EXERCISE DIRECTIONS: Rewrite the entries below from the line containing "This screenshot has width=353, height=471." through the line containing "(x=67, y=405)", substituting "link button" for "link icon" and changing nothing else. Return only those lines, without the pictures.

RECORD EXTRACTS:
#####

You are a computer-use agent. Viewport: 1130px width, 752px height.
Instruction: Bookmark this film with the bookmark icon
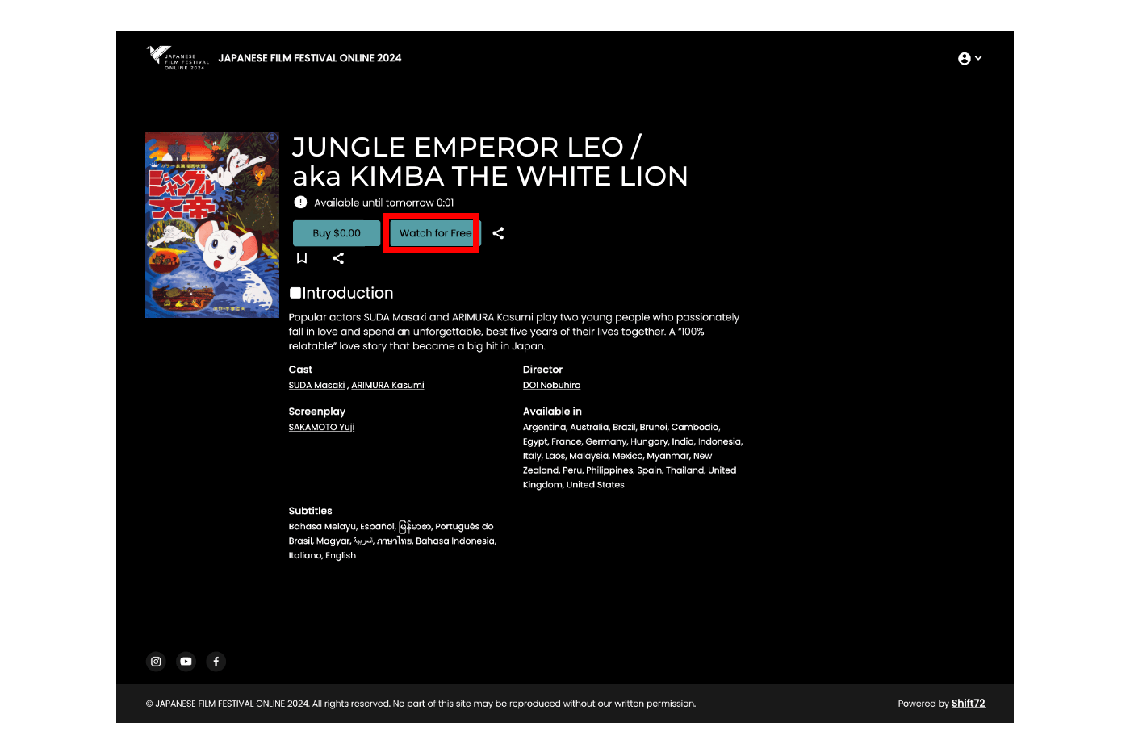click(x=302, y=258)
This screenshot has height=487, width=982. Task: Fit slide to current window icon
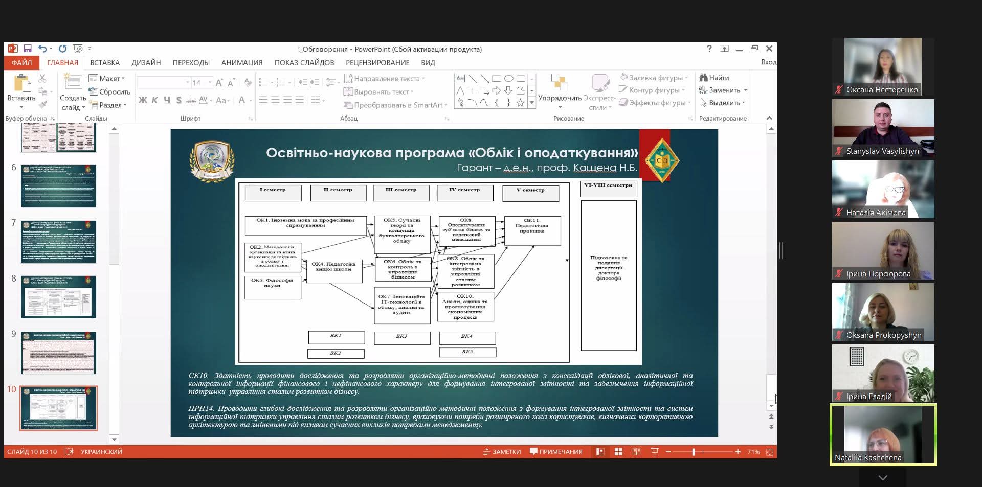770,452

#####

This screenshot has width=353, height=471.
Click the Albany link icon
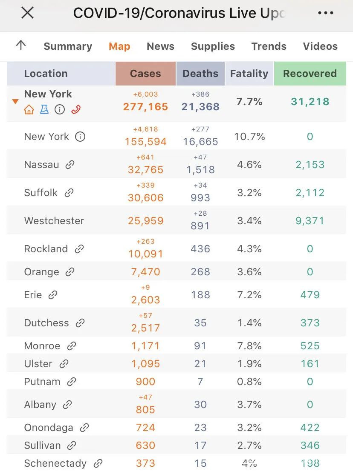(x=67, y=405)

#####

EXPECTED OUTPUT:
This screenshot has width=353, height=471.
Click the Albany link button
(x=67, y=405)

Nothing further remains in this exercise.